One veteran was homeless. Another ran a shelter. Now they live to help homeless people
For Dale Wilson, conducting Los Angeles County’s annual homeless count this week was a homecoming of sorts.
Building 257 at the U.S. Department of Veteran Affairs campus in West Los Angeles is where he ended three years of living on the streets, much of it mired in addiction. The Army veteran finally decided that he had spent too many years in jail and too much time apologizing to his son, also an Army veteran.
So Wilson came to this building, which serves as the Veterans Welcome Center, got a shelter bed and got clean. That was almost eight years ago.
Now the 60-year-old, with fading tattoos and a round, friendly smile with a few missing teeth, lives with his wife in an apartment in Bellflower. He is also an outreach worker for the Los Angeles Homeless Services Authority.
He credits the VA with saving his life.
“I’ve been locked up. I’ve got two strikes. I shouldn’t have this job,” Wilson said. “This isn’t even work to me. It’s really not. It’s just giving back. I needed a lot of help to get out of the situation that I was in. I really did.”
The precipitous decline in homelessness among veterans in recent years has served as a rare bright spot for California officials desperately searching for strategies to get people off the streets.
There were 3,878 homeless veterans in Los Angeles in 2019, which was the most in the country. That number is relatively flat compared to 2018 but is down dramatically from 2017.
Unlike most swaths of L.A. County, where more than 7,000 volunteers spread out over three days this week to collect information for the federally mandated homeless count, the one on the VA campus was conducted by social workers and medical professionals from the department, along with LAHSA employees like Wilson.
The count has become a civic exercise in making people more aware of the crisis unfolding on Los Angeles’ streets.
On Wednesday, Wilson and Daniel Ornelas, another LAHSA outreach worker, joined about a dozen people in a small sterile room in Building 257. Dr. Anjani Reddy and Enrique Martinez, both of LAHSA, walked the group through how the night would go.
Reddy split them into five groups of three or four, and told them to canvass the campus’ 388 acres — a labyrinth of buildings, parking lots and even a golf course.
Homeless veterans are known to sleep in their cars, and sometimes find small nooks and crannies amid the buildings to bed down. There’s a safe parking lot that’s mushroomed in size in recent years.
Martinez explained that the groups were just doing a visible count and weren’t expected to engage with the people they saw.
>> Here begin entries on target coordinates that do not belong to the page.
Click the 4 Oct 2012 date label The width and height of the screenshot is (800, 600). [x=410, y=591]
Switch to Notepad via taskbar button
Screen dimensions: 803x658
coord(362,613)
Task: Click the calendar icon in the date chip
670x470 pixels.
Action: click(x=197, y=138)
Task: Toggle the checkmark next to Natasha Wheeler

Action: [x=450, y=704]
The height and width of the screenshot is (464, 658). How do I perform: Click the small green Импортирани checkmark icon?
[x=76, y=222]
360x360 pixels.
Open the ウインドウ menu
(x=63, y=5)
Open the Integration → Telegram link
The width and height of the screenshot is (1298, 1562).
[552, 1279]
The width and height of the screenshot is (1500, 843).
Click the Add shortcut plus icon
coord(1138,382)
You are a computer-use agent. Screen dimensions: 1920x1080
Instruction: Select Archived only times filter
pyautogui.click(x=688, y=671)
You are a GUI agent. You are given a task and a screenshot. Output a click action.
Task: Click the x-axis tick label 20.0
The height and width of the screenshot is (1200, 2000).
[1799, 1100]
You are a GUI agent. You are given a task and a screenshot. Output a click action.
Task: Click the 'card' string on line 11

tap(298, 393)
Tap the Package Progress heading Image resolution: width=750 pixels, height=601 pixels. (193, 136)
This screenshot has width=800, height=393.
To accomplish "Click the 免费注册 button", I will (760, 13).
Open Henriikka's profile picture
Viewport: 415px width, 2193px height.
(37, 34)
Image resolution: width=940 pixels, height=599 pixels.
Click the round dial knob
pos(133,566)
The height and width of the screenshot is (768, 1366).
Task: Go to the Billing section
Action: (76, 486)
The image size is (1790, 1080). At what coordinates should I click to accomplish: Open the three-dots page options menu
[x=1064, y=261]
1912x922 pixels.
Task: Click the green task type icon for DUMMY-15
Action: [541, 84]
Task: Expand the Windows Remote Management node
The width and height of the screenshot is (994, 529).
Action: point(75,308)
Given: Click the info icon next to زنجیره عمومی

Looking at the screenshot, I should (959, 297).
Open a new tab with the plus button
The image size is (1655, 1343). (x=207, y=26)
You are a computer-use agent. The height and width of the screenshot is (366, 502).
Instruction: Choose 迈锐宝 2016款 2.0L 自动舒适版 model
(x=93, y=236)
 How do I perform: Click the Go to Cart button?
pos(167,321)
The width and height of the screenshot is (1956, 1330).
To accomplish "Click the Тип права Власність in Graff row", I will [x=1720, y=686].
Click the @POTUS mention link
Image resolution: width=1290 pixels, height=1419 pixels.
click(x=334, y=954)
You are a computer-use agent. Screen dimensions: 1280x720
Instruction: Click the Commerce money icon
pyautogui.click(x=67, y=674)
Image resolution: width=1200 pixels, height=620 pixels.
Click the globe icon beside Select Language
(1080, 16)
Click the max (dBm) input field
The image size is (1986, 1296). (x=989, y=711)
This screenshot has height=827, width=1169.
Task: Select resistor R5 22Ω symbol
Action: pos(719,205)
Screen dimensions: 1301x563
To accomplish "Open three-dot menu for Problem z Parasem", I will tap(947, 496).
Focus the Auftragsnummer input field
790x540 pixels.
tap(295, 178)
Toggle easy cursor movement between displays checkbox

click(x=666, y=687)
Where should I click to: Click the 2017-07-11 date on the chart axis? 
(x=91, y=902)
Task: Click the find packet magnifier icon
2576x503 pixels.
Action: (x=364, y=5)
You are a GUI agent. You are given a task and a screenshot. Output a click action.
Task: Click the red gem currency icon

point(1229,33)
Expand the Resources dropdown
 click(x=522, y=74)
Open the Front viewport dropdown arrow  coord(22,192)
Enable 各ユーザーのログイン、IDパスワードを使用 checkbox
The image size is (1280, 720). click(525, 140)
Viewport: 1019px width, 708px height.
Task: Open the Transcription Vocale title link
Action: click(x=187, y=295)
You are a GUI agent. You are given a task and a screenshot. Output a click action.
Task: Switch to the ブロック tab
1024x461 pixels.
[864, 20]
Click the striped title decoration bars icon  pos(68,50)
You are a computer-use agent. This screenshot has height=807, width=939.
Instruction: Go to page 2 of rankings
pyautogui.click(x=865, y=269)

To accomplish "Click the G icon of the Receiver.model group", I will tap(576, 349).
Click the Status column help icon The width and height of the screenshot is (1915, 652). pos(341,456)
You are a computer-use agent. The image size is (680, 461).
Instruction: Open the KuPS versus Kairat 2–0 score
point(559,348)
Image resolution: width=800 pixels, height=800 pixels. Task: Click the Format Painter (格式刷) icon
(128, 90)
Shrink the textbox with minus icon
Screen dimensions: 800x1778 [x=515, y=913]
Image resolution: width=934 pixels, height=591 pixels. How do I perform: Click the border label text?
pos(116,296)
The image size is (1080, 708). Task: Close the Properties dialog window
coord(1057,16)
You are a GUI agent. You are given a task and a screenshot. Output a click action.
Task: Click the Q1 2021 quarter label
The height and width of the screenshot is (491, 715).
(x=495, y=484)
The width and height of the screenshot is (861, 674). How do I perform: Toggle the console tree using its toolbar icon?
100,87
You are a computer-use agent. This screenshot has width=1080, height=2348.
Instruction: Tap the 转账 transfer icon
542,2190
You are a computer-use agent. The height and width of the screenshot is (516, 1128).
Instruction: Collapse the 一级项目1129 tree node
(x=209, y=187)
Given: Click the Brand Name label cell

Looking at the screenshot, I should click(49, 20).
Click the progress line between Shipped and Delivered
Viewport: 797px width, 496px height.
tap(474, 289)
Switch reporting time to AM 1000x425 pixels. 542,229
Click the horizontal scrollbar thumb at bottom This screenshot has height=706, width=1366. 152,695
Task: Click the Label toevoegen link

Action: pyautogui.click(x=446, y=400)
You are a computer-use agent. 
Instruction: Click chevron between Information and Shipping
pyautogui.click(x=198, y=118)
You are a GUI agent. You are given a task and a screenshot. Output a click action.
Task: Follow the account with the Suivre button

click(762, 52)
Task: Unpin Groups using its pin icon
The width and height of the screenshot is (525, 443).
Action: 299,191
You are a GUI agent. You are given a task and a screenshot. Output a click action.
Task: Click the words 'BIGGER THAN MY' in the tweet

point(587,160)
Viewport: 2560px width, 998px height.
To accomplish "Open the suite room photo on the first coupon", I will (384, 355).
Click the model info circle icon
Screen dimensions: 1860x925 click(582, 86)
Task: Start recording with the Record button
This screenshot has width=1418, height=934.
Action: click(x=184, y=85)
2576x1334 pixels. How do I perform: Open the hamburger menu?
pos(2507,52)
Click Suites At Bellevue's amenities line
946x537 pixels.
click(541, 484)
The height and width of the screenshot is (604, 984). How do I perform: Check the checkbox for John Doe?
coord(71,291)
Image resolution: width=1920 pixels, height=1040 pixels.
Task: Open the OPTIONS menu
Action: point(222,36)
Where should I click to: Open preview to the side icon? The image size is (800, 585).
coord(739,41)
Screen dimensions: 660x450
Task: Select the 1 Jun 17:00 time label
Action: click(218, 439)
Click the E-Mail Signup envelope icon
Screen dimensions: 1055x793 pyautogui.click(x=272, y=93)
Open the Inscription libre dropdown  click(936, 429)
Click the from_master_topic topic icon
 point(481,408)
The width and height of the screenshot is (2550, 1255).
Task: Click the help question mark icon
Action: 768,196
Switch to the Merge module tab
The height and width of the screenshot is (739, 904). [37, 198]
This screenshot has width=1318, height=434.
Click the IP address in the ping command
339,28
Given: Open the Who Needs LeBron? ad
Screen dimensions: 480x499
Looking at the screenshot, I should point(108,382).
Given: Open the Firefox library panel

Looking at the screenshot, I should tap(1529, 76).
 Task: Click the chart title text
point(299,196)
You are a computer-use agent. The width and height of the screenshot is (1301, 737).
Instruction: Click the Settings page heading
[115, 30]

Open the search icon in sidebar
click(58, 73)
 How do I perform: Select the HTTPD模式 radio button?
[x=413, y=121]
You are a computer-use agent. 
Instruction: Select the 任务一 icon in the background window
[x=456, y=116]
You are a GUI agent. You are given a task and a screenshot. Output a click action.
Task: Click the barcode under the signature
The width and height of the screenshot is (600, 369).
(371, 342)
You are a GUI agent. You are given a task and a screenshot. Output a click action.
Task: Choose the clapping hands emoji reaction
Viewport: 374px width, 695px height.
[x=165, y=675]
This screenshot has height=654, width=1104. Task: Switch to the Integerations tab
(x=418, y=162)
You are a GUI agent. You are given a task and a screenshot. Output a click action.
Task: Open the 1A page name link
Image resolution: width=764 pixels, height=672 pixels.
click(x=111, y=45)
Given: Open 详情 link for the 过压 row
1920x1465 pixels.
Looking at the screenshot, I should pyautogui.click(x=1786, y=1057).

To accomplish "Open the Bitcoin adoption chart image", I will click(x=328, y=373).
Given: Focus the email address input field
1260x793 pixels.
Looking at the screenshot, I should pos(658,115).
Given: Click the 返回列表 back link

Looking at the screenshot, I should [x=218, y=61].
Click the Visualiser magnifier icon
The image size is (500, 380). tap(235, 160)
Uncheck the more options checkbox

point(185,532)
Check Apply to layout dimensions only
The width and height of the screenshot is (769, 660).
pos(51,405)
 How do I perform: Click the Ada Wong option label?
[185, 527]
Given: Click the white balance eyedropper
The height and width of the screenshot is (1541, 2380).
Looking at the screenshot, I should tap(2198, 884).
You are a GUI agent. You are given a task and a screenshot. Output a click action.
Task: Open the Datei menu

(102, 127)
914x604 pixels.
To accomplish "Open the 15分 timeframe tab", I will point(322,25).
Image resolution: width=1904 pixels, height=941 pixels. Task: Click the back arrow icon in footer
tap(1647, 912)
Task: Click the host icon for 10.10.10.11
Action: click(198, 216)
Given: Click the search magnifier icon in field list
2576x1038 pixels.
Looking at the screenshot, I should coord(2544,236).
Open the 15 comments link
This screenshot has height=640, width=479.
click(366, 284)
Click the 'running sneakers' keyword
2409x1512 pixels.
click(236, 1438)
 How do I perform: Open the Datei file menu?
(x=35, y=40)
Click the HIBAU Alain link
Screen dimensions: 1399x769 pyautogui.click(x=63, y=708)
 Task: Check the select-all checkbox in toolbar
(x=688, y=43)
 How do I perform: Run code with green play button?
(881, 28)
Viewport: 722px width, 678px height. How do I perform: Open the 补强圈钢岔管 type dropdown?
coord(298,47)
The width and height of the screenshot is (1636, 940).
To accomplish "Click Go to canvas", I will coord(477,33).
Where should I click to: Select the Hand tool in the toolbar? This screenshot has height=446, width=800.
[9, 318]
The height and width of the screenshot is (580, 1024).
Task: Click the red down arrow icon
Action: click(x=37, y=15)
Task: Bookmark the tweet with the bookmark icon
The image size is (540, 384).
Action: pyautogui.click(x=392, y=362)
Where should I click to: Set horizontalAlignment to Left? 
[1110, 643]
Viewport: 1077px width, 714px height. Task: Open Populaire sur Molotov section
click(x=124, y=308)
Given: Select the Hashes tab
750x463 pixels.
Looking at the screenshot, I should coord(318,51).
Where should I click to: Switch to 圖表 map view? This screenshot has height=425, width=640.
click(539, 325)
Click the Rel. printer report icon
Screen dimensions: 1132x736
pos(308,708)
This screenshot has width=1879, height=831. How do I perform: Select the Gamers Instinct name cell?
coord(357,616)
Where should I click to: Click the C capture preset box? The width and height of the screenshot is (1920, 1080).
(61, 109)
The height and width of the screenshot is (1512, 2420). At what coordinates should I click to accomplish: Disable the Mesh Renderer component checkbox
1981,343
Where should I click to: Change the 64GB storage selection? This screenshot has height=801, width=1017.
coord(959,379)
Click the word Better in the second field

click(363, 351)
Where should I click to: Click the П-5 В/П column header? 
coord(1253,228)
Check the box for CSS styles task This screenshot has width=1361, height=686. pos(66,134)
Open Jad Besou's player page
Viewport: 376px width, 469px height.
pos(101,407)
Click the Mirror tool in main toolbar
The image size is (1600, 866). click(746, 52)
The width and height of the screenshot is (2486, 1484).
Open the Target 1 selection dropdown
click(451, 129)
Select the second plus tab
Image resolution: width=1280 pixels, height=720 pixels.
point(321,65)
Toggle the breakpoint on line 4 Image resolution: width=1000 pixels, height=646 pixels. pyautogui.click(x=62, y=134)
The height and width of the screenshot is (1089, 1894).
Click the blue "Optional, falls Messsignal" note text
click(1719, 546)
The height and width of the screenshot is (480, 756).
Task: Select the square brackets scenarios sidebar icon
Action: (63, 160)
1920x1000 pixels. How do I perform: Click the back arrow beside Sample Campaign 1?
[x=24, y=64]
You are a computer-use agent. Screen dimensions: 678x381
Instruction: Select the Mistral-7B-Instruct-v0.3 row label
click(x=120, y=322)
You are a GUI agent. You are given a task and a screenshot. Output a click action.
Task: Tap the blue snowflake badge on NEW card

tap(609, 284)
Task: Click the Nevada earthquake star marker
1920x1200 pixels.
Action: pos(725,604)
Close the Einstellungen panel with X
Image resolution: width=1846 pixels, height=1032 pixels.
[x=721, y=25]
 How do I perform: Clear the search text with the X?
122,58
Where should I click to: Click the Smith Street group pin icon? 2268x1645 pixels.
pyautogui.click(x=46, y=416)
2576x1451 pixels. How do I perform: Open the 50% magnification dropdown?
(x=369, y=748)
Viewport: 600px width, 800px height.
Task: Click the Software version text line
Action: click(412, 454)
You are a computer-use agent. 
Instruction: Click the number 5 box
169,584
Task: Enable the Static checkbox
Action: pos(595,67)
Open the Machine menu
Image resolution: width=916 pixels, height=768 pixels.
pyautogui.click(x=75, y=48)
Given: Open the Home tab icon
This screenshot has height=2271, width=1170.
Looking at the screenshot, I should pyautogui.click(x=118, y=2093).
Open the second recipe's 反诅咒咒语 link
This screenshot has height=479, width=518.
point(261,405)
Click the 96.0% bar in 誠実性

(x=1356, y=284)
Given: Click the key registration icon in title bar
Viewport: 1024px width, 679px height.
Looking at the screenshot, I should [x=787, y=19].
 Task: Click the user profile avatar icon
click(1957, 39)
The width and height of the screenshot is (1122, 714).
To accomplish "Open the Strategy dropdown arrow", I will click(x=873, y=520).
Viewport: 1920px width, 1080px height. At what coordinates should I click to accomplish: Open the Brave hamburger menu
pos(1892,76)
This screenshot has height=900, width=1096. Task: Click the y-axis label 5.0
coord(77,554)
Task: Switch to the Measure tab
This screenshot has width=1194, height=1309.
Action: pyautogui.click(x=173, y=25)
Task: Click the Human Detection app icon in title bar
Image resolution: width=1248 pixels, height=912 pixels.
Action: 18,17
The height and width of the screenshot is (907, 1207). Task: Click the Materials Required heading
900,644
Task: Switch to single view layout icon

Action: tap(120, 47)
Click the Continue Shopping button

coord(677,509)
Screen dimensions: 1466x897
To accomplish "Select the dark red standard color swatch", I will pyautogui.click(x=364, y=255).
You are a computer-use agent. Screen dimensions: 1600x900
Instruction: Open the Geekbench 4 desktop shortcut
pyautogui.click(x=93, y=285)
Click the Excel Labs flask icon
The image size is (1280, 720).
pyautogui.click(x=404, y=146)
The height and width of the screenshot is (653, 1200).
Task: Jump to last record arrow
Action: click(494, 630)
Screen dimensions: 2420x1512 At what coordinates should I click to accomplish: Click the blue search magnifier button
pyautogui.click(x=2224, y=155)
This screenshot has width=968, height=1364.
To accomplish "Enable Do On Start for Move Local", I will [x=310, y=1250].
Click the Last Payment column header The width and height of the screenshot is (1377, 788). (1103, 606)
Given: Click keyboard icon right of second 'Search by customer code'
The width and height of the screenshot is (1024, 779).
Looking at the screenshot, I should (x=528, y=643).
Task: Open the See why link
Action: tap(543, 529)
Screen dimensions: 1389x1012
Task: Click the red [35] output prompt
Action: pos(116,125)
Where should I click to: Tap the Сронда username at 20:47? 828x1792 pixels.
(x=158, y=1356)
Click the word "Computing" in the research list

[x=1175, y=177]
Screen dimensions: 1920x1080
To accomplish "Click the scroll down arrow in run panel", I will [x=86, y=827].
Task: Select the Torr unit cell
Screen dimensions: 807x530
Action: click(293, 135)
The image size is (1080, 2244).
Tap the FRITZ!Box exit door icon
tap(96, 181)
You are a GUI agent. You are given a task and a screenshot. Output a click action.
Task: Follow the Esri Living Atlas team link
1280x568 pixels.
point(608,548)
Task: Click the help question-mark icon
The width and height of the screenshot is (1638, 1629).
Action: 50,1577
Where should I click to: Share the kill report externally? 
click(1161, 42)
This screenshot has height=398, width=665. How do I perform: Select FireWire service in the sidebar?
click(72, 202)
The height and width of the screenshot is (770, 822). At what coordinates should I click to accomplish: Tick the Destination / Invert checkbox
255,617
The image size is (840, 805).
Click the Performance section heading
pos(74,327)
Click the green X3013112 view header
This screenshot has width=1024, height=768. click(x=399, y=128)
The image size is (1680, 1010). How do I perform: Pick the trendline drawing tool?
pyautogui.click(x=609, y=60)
He explained that the count is conducted during the winter because shelters tend to be at capacity, so it’s easier and more accurate to tally the people inside. The count is also done at night because people tend to be on the move during the day. So going out after dark makes more sense.
“Thank you to everyone who has served and thank you for everything you guys do,” Martinez told them.
He then Joined Ornelas and Wilson, and the group set off, sweeping their surroundings with flashlights. They looked for signs of life — trash or holes in a nearby fence.
Ornelas, who spent nearly 30 years in the Army, once managed a homeless shelter on skid row.
“Let’s make a big loop,” he said. “Start down by the field and work our way back this way.”
They trudged through the expanse of overgrown hillsides and gardens near Jackie Robinson Stadium, where UCLA’s baseball team plays. The crack of a metal bat echoed from a nearby batting cage.
Ornelas walked with the determined gait of a man who had spent years marching, and Wilson and Martinez sometimes struggled to keep up. After 90 minutes, they returned to where they started.
They didn’t spot any tents or homeless people. But in the parking lot, they counted five RVs that appeared to have people inside. Sometimes it was hard to tell if a homeless person owned the van or camper, or if it was just a vehicle that the VA used to transport patients.
Other groups counted dozens of homeless people and plenty of vehicles that appeared to be inhabited.
The calculations are always somewhat subjective, but will become part of the county’s estimate of how many people live on the streets and in cars and RVs.
Back at building 257, Ornelas and Wilson slapped the backs of other participants and chatted up the social workers and doctors who had joined in the count but now will go back to their day jobs.
Wilson and Ornelas planned to meet up at 7:30 a.m. the next day so they could head to Zuma Beach to help get some homeless people into housing.